At home - I know I’m guilty- it’s so easy to just do things out of habit so encouraging her to ask for help with things rather than following the instinct to jump in can help

sunshinesontv · 04/05/2021 19:24

"Or, part of her reasonable adjustments could be wearing her trainers all the time, and that way, no shoe or orthotic changing would be necessary?"

I wonder whether she wouldn't want to look different to everyone else though.

LIZS · 04/05/2021 19:32

Does she have an ehcp or any targets(sorry, can't remember formal name but they should be reviewed with Senco)? Could asking for-assistance, for example, be on there? Does she get upset by the comments and do you hear about them from her or staff?

TheLonelyCup · 04/05/2021 20:03

@LIZS

Does she have an ehcp or any targets(sorry, can't remember formal name but they should be reviewed with Senco)? Could asking for-assistance, for example, be on there? Does she get upset by the comments and do you hear about them from her or staff?
She will tell me if I specifically ask why she’s refusing to do something like with lunch but won’t think to mention it, I do however get messages from some parents asking if DDs ok because their child has said another has made a comment. DD wi confirm them if asked.

She does mention them about her bottle though.

OP posts:
LIZS · 04/05/2021 20:10

I think it is really important for her self esteem that she understands and can explain the differences when others ask. Much of it will be curiosity rather than malice at this age, unless parents get involved HmmAngry

Allgirlskidsanddogs · 04/05/2021 20:16

It sounds as if school are supportive and know her well, good reasons to stay.

Food, send a packed lunch every day, you could try other things, pasta salad, hot lunches in flasks. Fruit, send it cut up and mixed up, and practice her saying, “it’s not for babies it’s a fruit salad!”

I’d approach school about the peer group issues, thank them for their support working with the class on perceptions but then lead on to asking whether or not they will be mixing the classes for September- if they are receptive you could ask them to consider her additional needs and how you think she would benefit from a different mix of children.

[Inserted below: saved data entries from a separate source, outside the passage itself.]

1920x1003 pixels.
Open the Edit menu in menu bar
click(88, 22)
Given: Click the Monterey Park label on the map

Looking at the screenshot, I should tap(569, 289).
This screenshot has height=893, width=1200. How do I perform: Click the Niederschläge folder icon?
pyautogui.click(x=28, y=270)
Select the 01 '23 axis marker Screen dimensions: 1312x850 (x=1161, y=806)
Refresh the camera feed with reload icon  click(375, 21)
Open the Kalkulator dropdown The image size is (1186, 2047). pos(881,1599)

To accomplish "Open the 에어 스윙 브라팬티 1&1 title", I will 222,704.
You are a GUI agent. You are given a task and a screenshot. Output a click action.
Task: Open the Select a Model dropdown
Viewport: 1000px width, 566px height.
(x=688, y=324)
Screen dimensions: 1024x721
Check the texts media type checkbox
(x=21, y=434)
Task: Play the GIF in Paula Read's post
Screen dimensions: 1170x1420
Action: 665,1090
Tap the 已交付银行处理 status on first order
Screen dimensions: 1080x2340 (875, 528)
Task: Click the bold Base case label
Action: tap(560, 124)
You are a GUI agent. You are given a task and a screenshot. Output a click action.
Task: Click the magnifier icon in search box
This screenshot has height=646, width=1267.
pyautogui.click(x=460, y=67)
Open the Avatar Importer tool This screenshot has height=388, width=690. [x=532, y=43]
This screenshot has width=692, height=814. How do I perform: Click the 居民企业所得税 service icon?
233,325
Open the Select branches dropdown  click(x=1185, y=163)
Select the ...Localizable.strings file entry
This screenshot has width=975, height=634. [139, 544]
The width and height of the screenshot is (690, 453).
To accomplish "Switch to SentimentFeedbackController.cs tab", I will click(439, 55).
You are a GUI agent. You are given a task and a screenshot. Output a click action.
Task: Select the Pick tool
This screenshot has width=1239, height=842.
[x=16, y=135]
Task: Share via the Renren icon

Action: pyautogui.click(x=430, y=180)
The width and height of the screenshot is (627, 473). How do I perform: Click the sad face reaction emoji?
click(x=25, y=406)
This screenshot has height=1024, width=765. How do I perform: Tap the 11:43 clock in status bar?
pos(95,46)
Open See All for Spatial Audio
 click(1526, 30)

Lots of things to consider and try before swapping schools - this way you still have options if none of these things help. Please don’t underestimate the value of her being understood by supportive staff, please give them the opportunity to help her.

BCBG · 04/05/2021 21:55

@TheLonelyCup I can't advise you on specifics but you could be describing my hyper mobile, dyspraxic six year old who had trouble with making appropriate social relationships. - turned out at 16 she had autism and severe ADHD. She's now at uni reading Law God bless her but it's been a rough ride and it's would have been much easier if we had pursued investigation earlier. So it seems to me that much more is going on than a simple need to get fruit cut up or a drinking bottle and other children teasing her about it. If she needs support, the sooner you manage to get it the better. So maybe before changing schools I would discuss with the school getting her referred for a paediatric dyspraxia assessment and also potentially (although it's a bit early) an Ed Lay h assessment. In particular she may be lagging behind not because of ability but because of undiagnosed SLD - DD has turned out to be exceptionally academic but her early school years showed none of that.